━━━━━ 本文抜粋
『おじいちゃんが教えてくれた 人として大切なこと』という一冊の本が刊行される。手の付けられない乱暴な子に育った著者が、思春期の頃、おじいちゃんに教わった「人生の教訓」について書いたものである。そして実は、タイトルにある「おじいちゃん」とは、かの有名な「ガンジー」のことなのだ。12歳だった孫の人生を変えたガンジーの教えとは? 世界中の人々が「自分」と向き合うきっかけとなった本書の邦訳を記念して、その一部を特別に公開する。

ガンジーが孫にだけ教えた「幸せになる」ための絶対ルールPhoto: Adobe Stock

「みんながそうしてるから」をやめる 

 ただ他人を喜ばせるためだけに、自分の生き方を決めるのは間違っている。それを私は、バプジ(「祖父」の意味)から教わった。周りに合わせているだけでは、変化を起こすことも、世界をよりよい場所にすることもできない。

 大企業で働く人の多くは、毎晩遅くまで会社にいて仕事をしている。それが自分の役割だと思っているからだ。
━━━━━━━━━━
━━━━━ データ行
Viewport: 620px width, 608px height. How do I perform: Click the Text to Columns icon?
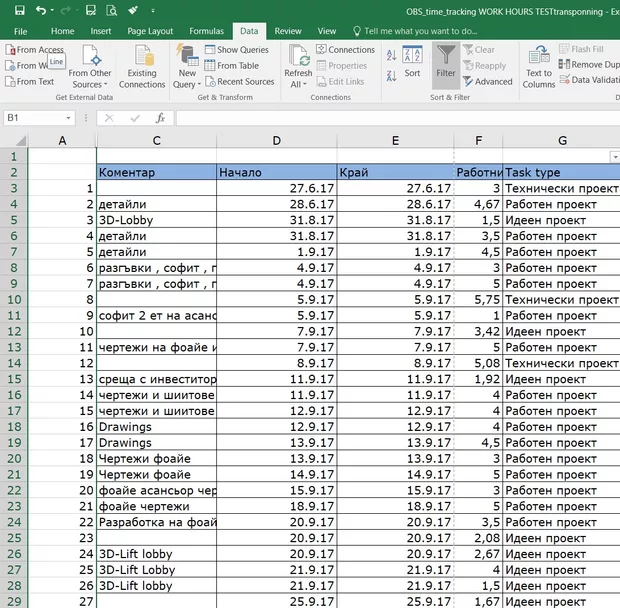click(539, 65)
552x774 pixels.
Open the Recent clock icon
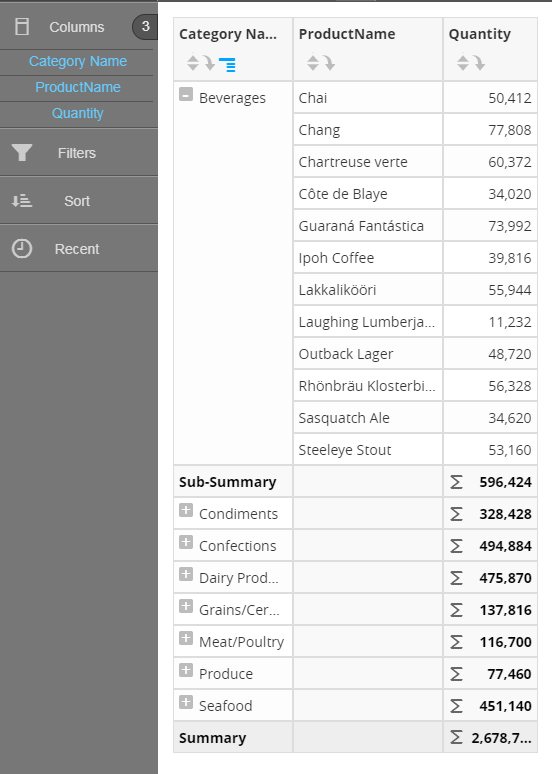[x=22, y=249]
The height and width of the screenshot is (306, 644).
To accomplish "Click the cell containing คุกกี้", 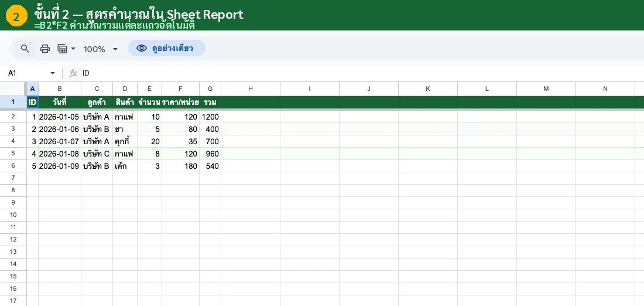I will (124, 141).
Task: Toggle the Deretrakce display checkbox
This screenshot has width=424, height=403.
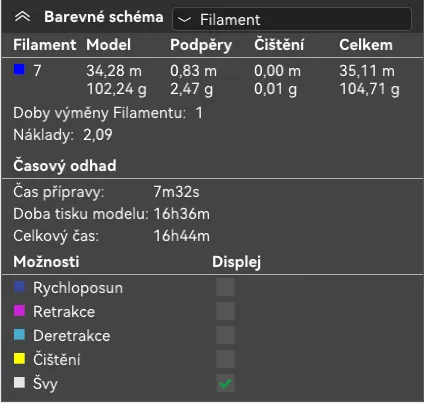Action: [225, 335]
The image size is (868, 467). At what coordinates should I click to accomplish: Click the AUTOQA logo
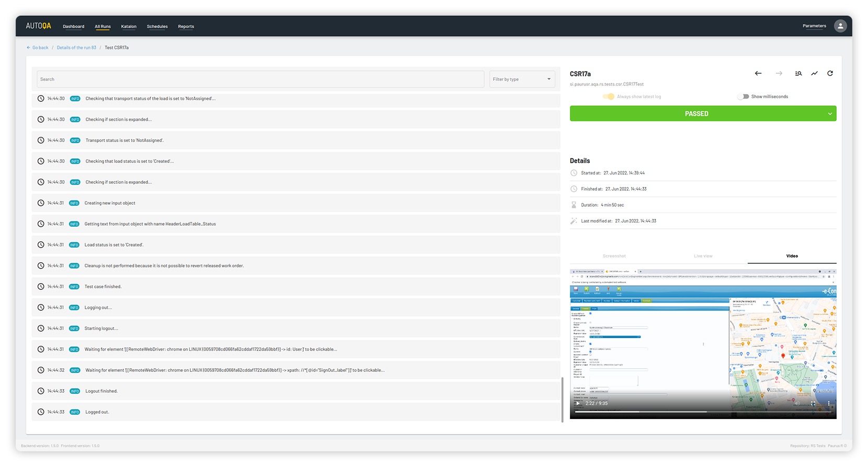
━━━━━━━━━━
▶ [課題の指示]:
本文によれば、大企業で働く人の多くが毎晩遅くまで会社に残って仕事をしているのはなぜか、1〜3文で説明せよ。 本文の記述だけを根拠として用いること。

▶ [解答例]:
それが自分の役割だと思っているからである。